Jon Christianson, Caroline Carlin, and Louise Warrick contribute an article on the dynamics of community health care consolidation and the acquisition of physician practices as it played out in Minnesota between the late 1970s to the present. Their study is an excellent illustration of how the acquisition of physician practices will be difficult to reverse in the current health care environment. Provider revenue uncertainty, they argue, is a key factor driving consolidation, with public and private attempts to control health care costs contributing to that uncertainty.
Our final article, by Douglas Conrad, David Grembowski, Susan Hernandez, Bernard Lau, and Miriam Marcus-Smith, presents some of the emerging lessons from regional and state innovation efforts to enact value-based payment reforms in their health care delivery systems. One of the key lessons they uncovered is that multistakeholder, value-based payment reform requires the presence of a trusted, widely respected “honest broker” that can convene and maintain the ongoing commitment of health plans, providers, and purchasers.
All these studies merit our attention and deliberation. And at the risk of overextending the metaphor of the need to restrict our sodium intake, none of us should take these papers with a grain of salt.
- Markel H. “When it rains it pours”: endemic goiter, iodized salt and David Murray Cowie, M.D. Am J Public Health. 1987;77(2):219- 229.
- Levin S. Discussion of goiters in 583 registrants.
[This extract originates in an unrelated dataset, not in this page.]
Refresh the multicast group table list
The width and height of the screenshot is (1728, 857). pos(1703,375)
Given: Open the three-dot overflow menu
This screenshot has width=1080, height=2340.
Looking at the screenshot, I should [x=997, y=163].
J Mich State Med Soc. 1919;18:98-104.
- Olin RM. Iodine deficiency and prevalence of simple goiter in Michigan. JAMA. 1924;82:1328-1332.
- Wyness LA, Butriss JL, Stanner SA. Reducing the population’s sodium intake: the UK Food Standards Agency’s Salt Reduction Programme. Public Health Nutr. 2012;15:254-261.
- He FJ, Pombo-Rodrigues S, MacGregor GA. Salt reduction in England from 2003 to 2011: its relationship to blood pressure, stroke, and ischemic heart disease mortality. BMJ Open. 2014;4: e004549. doi:10.1136/bmjopen-2013-004559.